INPUT MATERIAL:
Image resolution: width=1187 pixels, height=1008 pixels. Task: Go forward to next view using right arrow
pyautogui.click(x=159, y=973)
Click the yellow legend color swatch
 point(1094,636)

---

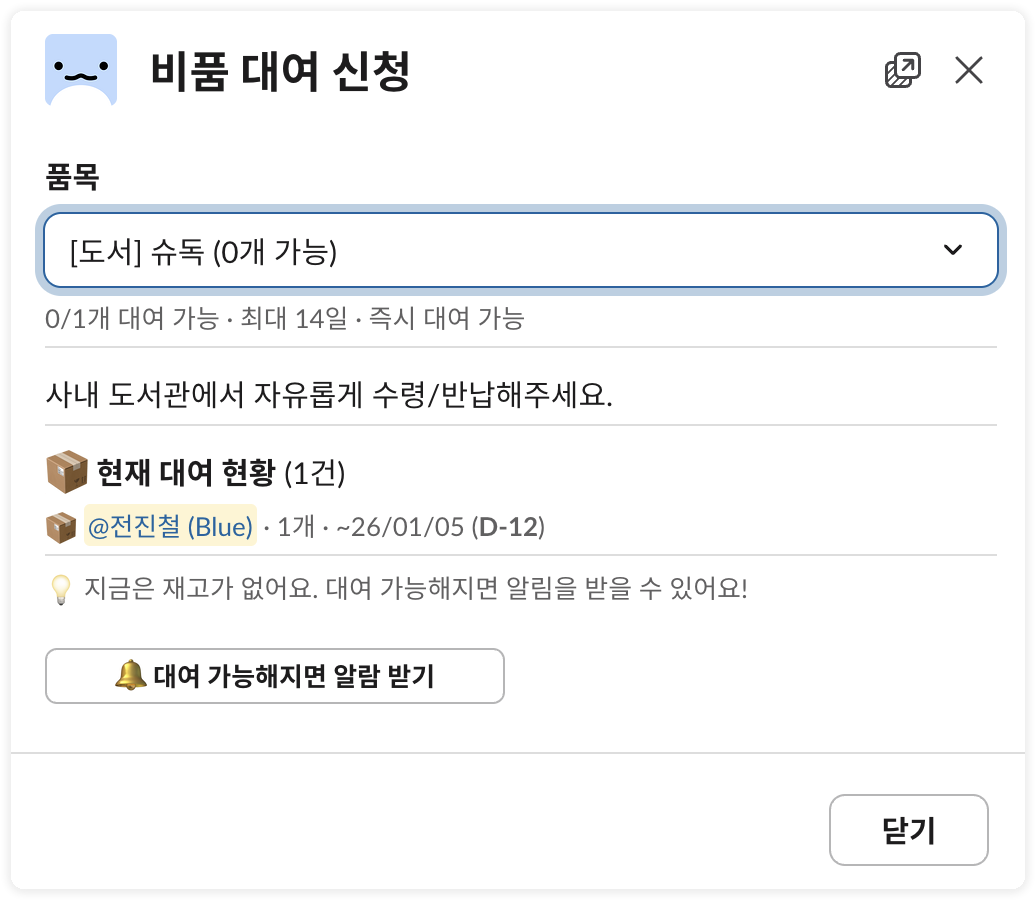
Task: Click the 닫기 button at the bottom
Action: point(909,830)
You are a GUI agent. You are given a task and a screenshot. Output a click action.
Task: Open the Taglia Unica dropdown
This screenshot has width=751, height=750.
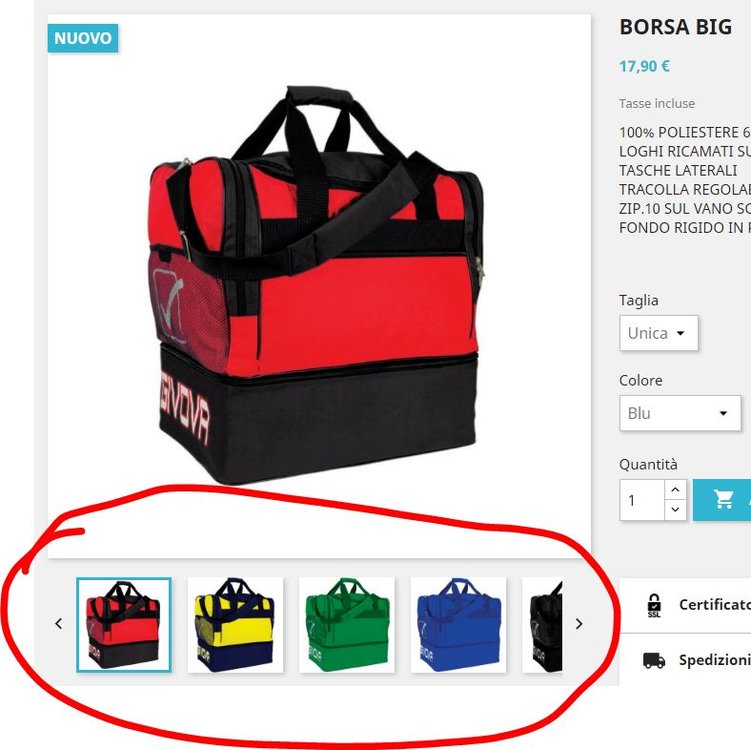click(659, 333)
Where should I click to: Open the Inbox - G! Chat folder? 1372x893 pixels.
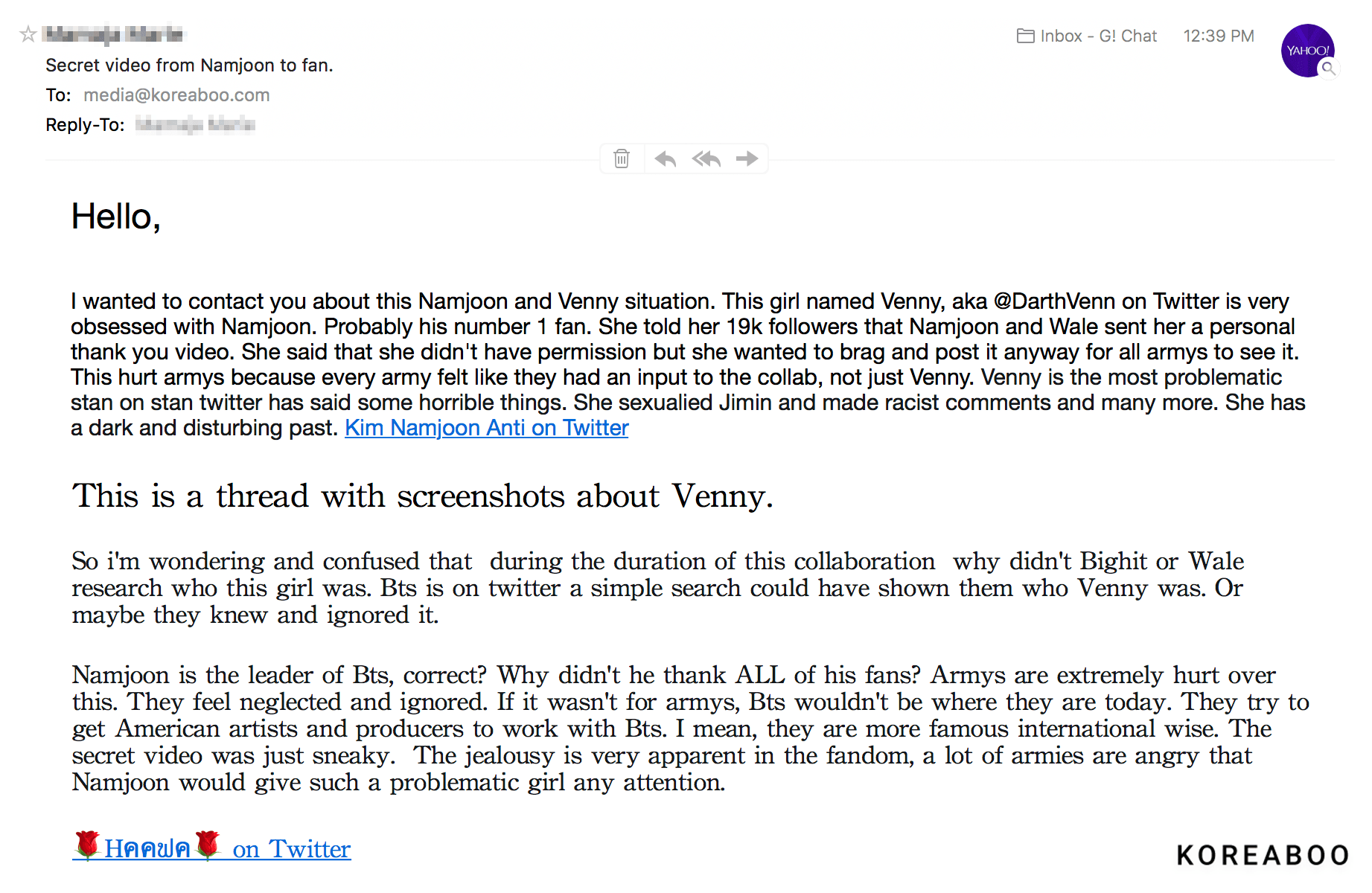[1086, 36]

AIM OF THE TASK: Reproduce everything from the line containing "Image resolution: width=1187" down to the line containing "pyautogui.click(x=159, y=973)", requests included, multiplying each coordinate in the answers by 2.1 and rounding to whole numbers, with halves rounded up.

RESPONSE:
Image resolution: width=1187 pixels, height=1008 pixels. Task: Go forward to next view using right arrow
pyautogui.click(x=334, y=2043)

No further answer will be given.